流石にずっと削るので終わるのは、いいお天気なので勿体無いということで(勿論、ずっと削り続ける展開でも問題ないと考えています)クラス開始から45分経ったところで、満を持して外へ出ました。

「タケノコ出ていないかな」という声があり、森の中の竹林でタケノコを探しました。実は今年は何故か極端にタケノコが少ないことを私は知っていたのですが、それでもきっとどこかにあるに違いないと竹林を縫い、時折尻餅をついては「きゃっ」と声をあげ、懸命に探し回り、ようやく、ひょろっとしたタケノコをたった一つだけ見つけることができました。

嬉々としてそれを教室に持ち帰ったときには、クラス残り時間、10足らず。

しかし、次回のクラスでは、そのタケノコはもう同じ姿を留めていないであろうことを、みんなは理解していました。

タケノコを囲み、自分たちの手で削った鉛筆を走らせるその10分間には、「それまでの80分の時間と体験」が凝縮され、みんなの集中力がスパークしているようでした。

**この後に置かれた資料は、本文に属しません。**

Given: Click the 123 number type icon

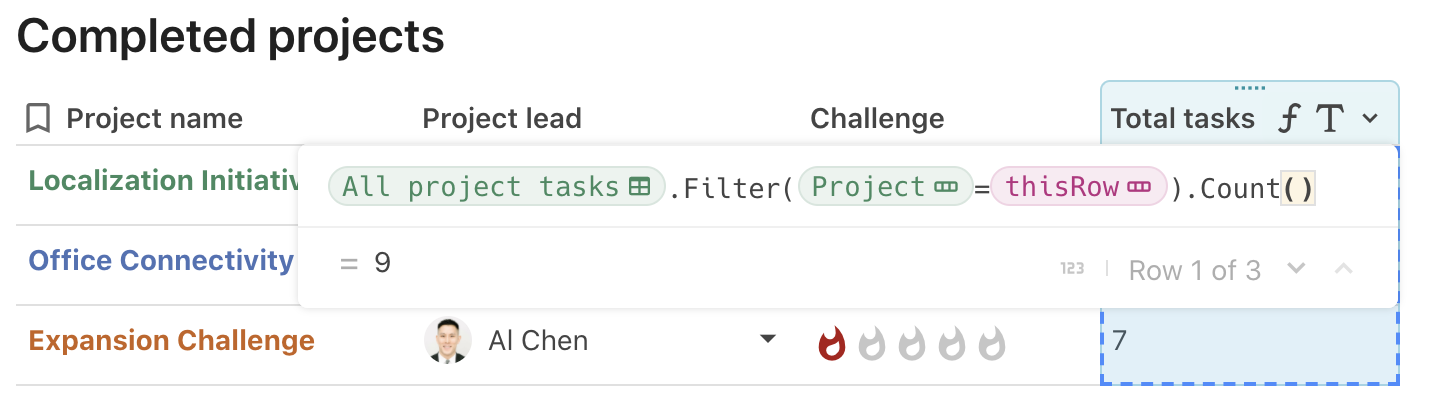Looking at the screenshot, I should coord(1072,268).
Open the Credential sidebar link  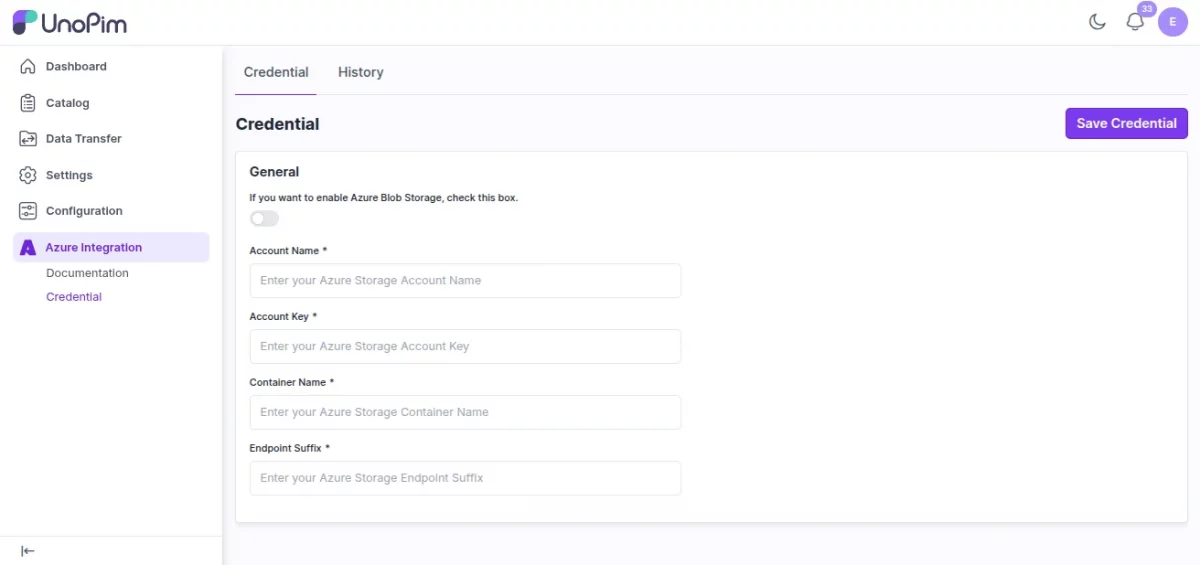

何と無計画な時間なのかと叱られそうですが、私はそんなことは無いと思っています。

文字だって、絵だって、そこに「描(書)きつけるものと、描(書)きつけられるもの」が無ければ、あらわすことは出来ません。
(だから、鉛筆やナイフという「モノ」との対話は重要です)
そして、描きたい、という感動が無ければ、絵もなかなか生まれるものではありません。
(だから、何を描こうとワクワク探し回る時間は重要です)

どれも当たり前なのですけど、そうしたことを、この日の時間が、(そして、スケッチブックに描かれたひとつひとつの線が)物語っているように感じました。